GOAL –
Carry on the Kubernetes autoscaling guide below from the point where it stops.

─── SOURCE EXTRACT ───

VPA with Resource Bounds:

apiVersion: autoscaling.k8s.io/v1
kind: VerticalPodAutoscaler
metadata:
  name: bounded-vpa
spec:
  targetRef:
    apiVersion: apps/v1
    kind: Deployment
    name: api-server
  updatePolicy:
    updateMode: "Auto"
  resourcePolicy:
    containerPolicies:
    - containerName: api
      minAllowed:
        cpu: 200m
        memory: 256Mi
      maxAllowed:
        cpu: 4
        memory: 8Gi
      controlledValues: RequestsAndLimits  # RequestsOnly, RequestsAndLimits
      mode: Auto  # Auto, Off

VPA Recommendation Only Mode:

apiVersion: autoscaling.k8s.io/v1
kind: VerticalPodAutoscaler
metadata:
  name: recommendation-vpa
spec:
  targetRef:
    apiVersion: apps/v1
    kind: Deployment
    name: database
  updatePolicy:
    updateMode: "Off"  # Only generate recommendations
  resourcePolicy:
    containerPolicies:
    - containerName: postgres
      controlledResources: ["cpu", "memory"]

VPA Monitoring and Recommendations

Viewing VPA Recommendations:

# Get VPA status and recommendations
kubectl get vpa
kubectl describe vpa web-app-vpa

# View detailed recommendations
kubectl get vpa web-app-vpa -o yaml

# Example output interpretation:
# recommendation:
#   containerRecommendations:
#   - containerName: web
#     lowerBound:     # Minimum recommended values
#       cpu: 50m
#       memory: 100Mi
#     target:         # Optimal recommended values
#       cpu: 100m
#       memory: 200Mi
#     upperBound:     # Maximum safe values before diminishing returns
#       cpu: 200m
#       memory: 400Mi

VPA Events and Troubleshooting:

# Monitor VPA events
kubectl get events --sort-by=.metadata.creationTimestamp | grep VerticalPodAutoscaler

# Check VPA controller logs
kubectl logs -n kube-system deployment/vpa-recommender
kubectl logs -n kube-system deployment/vpa-updater
kubectl logs -n kube-system deployment/vpa-admission-controller

# Debug pod evictions
kubectl get events --field-selector reason=Evicted

Cluster Autoscaler

Cluster Autoscaler Fundamentals

How Cluster Autoscaler Works:
1. Pod Scheduling Monitoring: Watches for pods that can't be scheduled due to resource constraints
2. Node Group Evaluation: Determines which node groups can accommodate pending pods
3. Scale-Up Decision: Adds nodes to node groups when pods are unschedulable
4. Scale-Down Decision: Removes underutilized nodes when resources are wasted
5. Cloud Provider Integration: Communicates with cloud APIs to manage node lifecycle

Scale-Up Triggers:
- Pods in Pending state due to insufficient resources
- Pods with resource requests that don't fit on existing nodes
- Pods with specific node affinity/anti-affinity rules

Scale-Down Triggers:
- Node utilization below threshold (default 50%) for scale-down delay period
- All pods on node can be rescheduled elsewhere
- No pods with local storage or specific node requirements

Cluster Autoscaler Configuration

AWS Cluster Autoscaler Example:

apiVersion: apps/v1
kind: Deployment
metadata:
  name: cluster-autoscaler
  namespace: kube-system
spec:
  replicas: 1
  selector:
    matchLabels:
      app: cluster-autoscaler
  template:
    metadata:
      labels:
        app: cluster-autoscaler
    spec:
      serviceAccountName: cluster-autoscaler
      containers:
      - image: k8s.gcr.io/autoscaling/cluster-autoscaler:v1.21.0
        name: cluster-autoscaler
        resources:
          limits:
            cpu: 100m
            memory: 300Mi
          requests:
            cpu: 100m
            memory: 300Mi
        command:
        - ./cluster-autoscaler
        - --v=4
        - --stderrthreshold=info
        - --cloud-provider=aws
        - --skip-nodes-with-local-storage=false
        - --expander=least-waste
        - --node-group-auto-discovery=asg:tag=k8s.io/cluster-autoscaler/enabled,k8s.io/cluster-autoscaler/my-cluster
        - --balance-similar-node-groups
        - --scale-down-enabled=true
        - --scale-down-delay-after-add=10m
        - --scale-down-unneeded-time=10m
        - --scale-down-utilization-threshold=0.5
        - --max-node-provision-time=15m

Node Pool Annotations for Scaling Control:

# Node pool configuration (cloud provider specific)

─── SUPPLIED INFORMATION ───

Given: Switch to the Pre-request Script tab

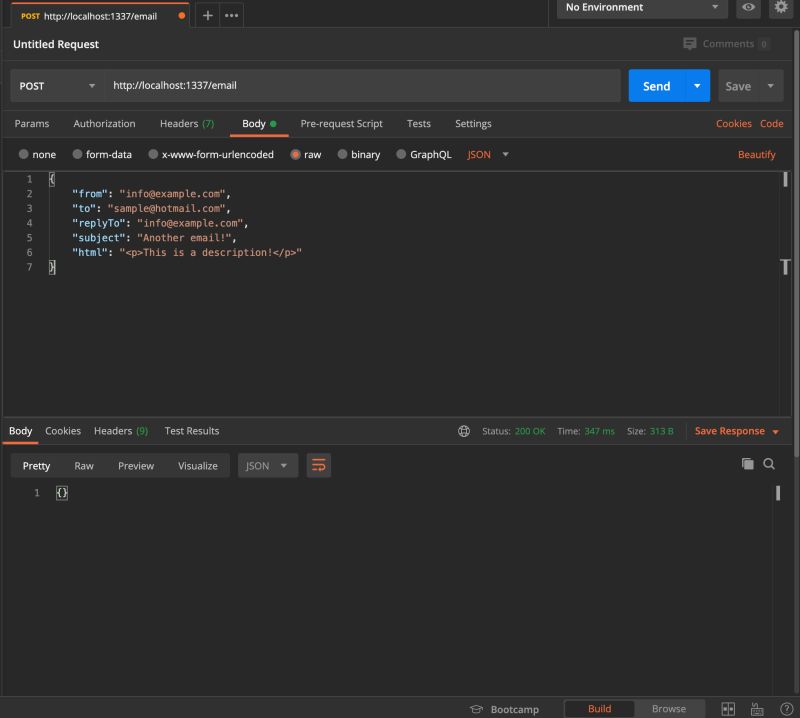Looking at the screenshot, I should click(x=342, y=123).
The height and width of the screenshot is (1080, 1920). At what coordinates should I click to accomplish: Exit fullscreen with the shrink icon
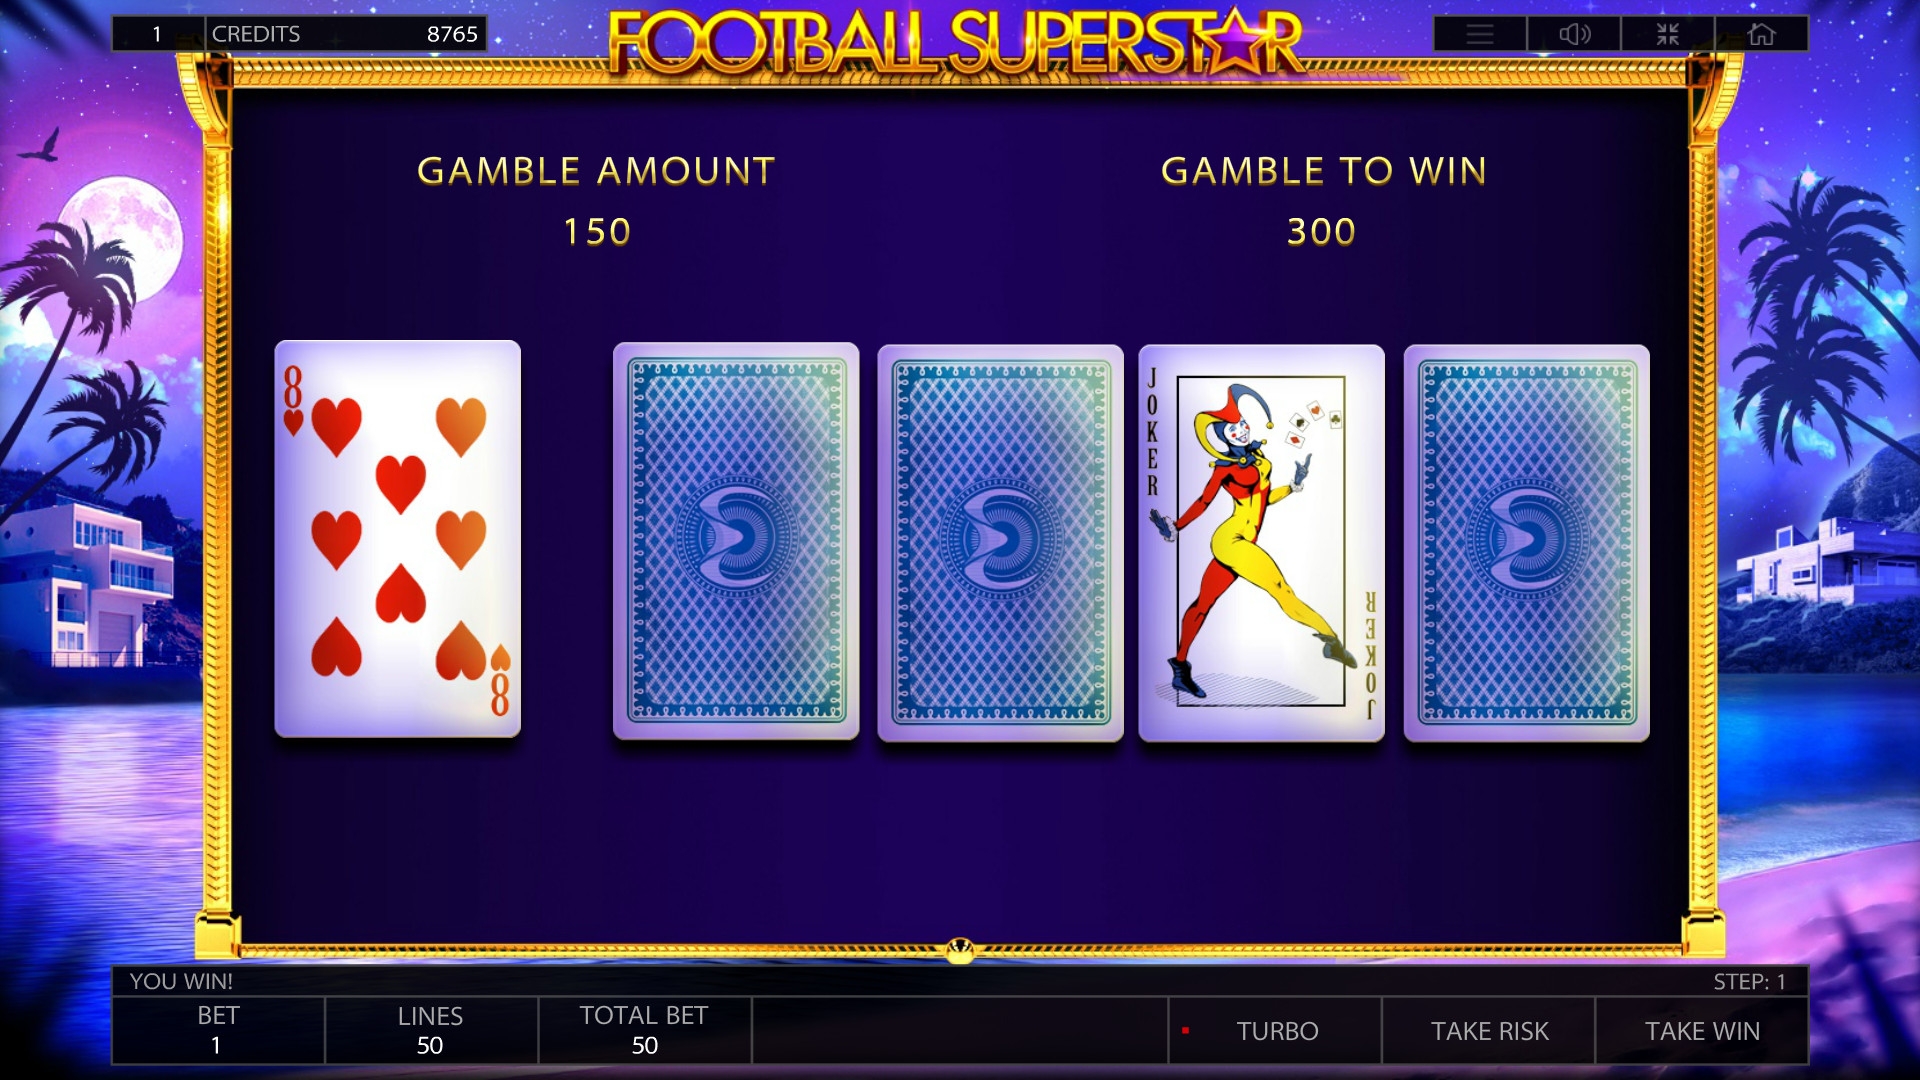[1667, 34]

───

ANSWER BELOW –
metadata:
  annotations:
    # Prevent specific nodes from being scaled down
    "cluster-autoscaler.kubernetes.io/scale-down-disabled": "true"

    # Set custom utilization threshold for this node
    "cluster-autoscaler.kubernetes.io/scale-down-utilization-threshold": "0.3"

    # Specify maximum scale-down batch size
    "cluster-autoscaler.kubernetes.io/max-scale-down-parallelism": "2"

Pod Annotations for Scaling Behavior:

apiVersion: v1
kind: Pod
metadata:
  name: important-pod
  annotations:
    # Prevent this pod from triggering scale-down of its node
    "cluster-autoscaler.kubernetes.io/safe-to-evict": "false"
spec:
  containers:
  - name: app
    image: my-app:1.0

Cluster Autoscaler Tuning

Key Configuration Parameters:

# Scale-up parameters
--max-node-provision-time=15m     # Max time to wait for node to become ready
--scale-up-from-zero=true         # Allow scaling from 0 nodes

# Scale-down parameters
--scale-down-delay-after-add=10m      # Wait time after scale-up before considering scale-down
--scale-down-delay-after-delete=10s   # Wait time after node deletion
--scale-down-delay-after-failure=3m   # Wait time after failed scale-down
--scale-down-unneeded-time=10m        # How long node should be unneeded before removal
--scale-down-utilization-threshold=0.5 # Node utilization threshold for scale-down

# Expander strategies
--expander=least-waste           # Choose node group that wastes least resources
--expander=most-pods            # Choose node group that can schedule most pending pods
--expander=priority             # Use priority-based node group selection
--expander=random               # Random selection among valid node groups

Monitoring Cluster Autoscaler:

# Check cluster autoscaler status
kubectl get pods -n kube-system -l app=cluster-autoscaler
kubectl logs -n kube-system deployment/cluster-autoscaler

# Monitor scaling events
kubectl get events --sort-by=.metadata.creationTimestamp | grep -i "cluster-autoscaler"

# Check node status and capacity
kubectl get nodes -o wide
kubectl describe nodes | grep -A5 "Allocatable:"

# View pending pods (triggers for scale-up)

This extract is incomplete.